Direction A: From the forum thread below, reproduce the passage that begins at the words "print fq[k], k" and stops after "remove sort command.".

Passage to read:

_ _ _

Find duplicates in array, print count with pair

68 views Asked by At

I have an array of value,location pairs

arr=(test,meta my,amazon test,amazon this,meta test,google my,google hello,microsoft)

I want to print the duplicate values, the number/count of them, along with the location.

For example:

3 test: meta, amazon, google
2 my: amazon, google
1 this: meta
1 hello: microsoft

Here test appears 3 times, in meta, amazon, and google

So far, this code will print the item and location

printf '%s\n' "${arr[@]}" | awk -F"," '!_[$1]++'
test,meta
my,amazon
this,meta
hello,microsoft

This will print the count, but it's taking in the value,location as one value

printf '%s\n' "${arr[@]}" | sort | uniq -c | sort -r
   1 my,amazon
   1 my,google
   1 this,meta
   1 test,meta
   1 test,google
   1 test,amazon
   1 hello,microsoft
4

There are 4 answers

3
anubhava On BEST ANSWER

You may consider this solution that would with any version of awk:

printf '%s\n' "${arr[@]}" |
awk -F, '
{
   row[$1] = (fq[$1]++ ? row[$1] ", " : "") $2
}
END {
   for (k in fq)
      print fq[k], k ":", row[k]
}' | sort -rn -k1

3 test: meta, amazon, google
2 my: amazon, google
1 this: meta
1 hello: microsoft

Note that, I have used sort to get output as per your shown expected output. If you don't care about ordering that you can remove sort command.

1
Ed Morton On

Using GNU awk for arrays of arrays and length(array):

$ cat ./tst.sh
#!/usr/bin/env bash

arr=(test,meta my,amazon test,amazon this,meta test,google my,google hello,microsoft)

printf '%s\n' "${arr[@]}" |
awk -F',' '
    { vals_locs[$1][$2] }
    END {
        for ( val in vals_locs ) {
            out = length(vals_locs[val]) " " val ": "
            sep = ""
            for ( loc in vals_locs[val] ) {
                out = out sep loc
                sep = ", "
            }
            print out
        }
    }
'

$ ./tst.sh
1 hello: microsoft
1 this: meta
2 my: google, amazon
3 test: google, amazon, meta
0
oguz ismail On

With bash only:

arr=(test,meta my,amazon test,amazon this,meta test,google my,google hello,microsoft)

_ _ _

Source data:
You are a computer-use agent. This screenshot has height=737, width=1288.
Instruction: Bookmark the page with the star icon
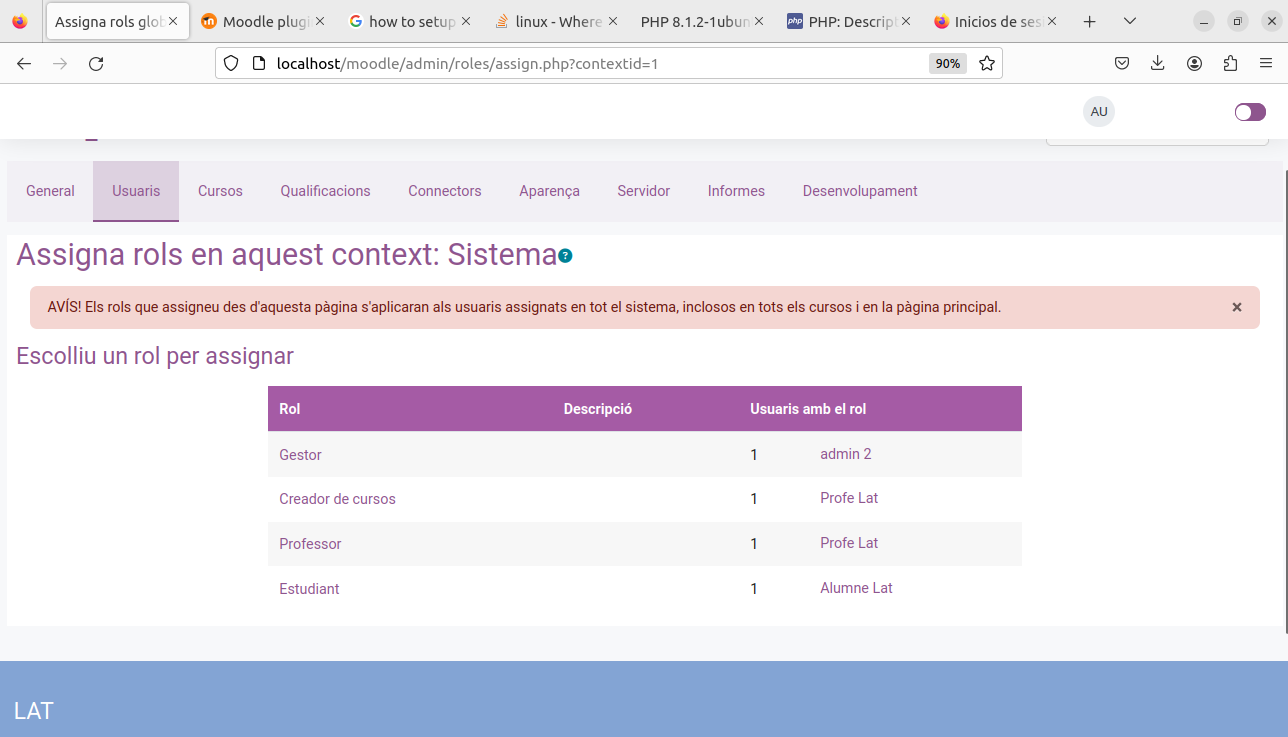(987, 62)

_ _ _

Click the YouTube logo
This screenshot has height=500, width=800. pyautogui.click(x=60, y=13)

_ _ _

Direction B: Pick out each row above that contains the string "screenshot", matching case exactly.

Written solution A:
print fq[k], k ":", row[k]
}' | sort -rn -k1

3 test: meta, amazon, google
2 my: amazon, google
1 this: meta
1 hello: microsoft

Note that, I have used sort to get output as per your shown expected output. If you don't care about ordering that you can remove sort command.

Written solution B:
You are a computer-use agent. This screenshot has height=737, width=1288.
This screenshot has height=500, width=800. pyautogui.click(x=60, y=13)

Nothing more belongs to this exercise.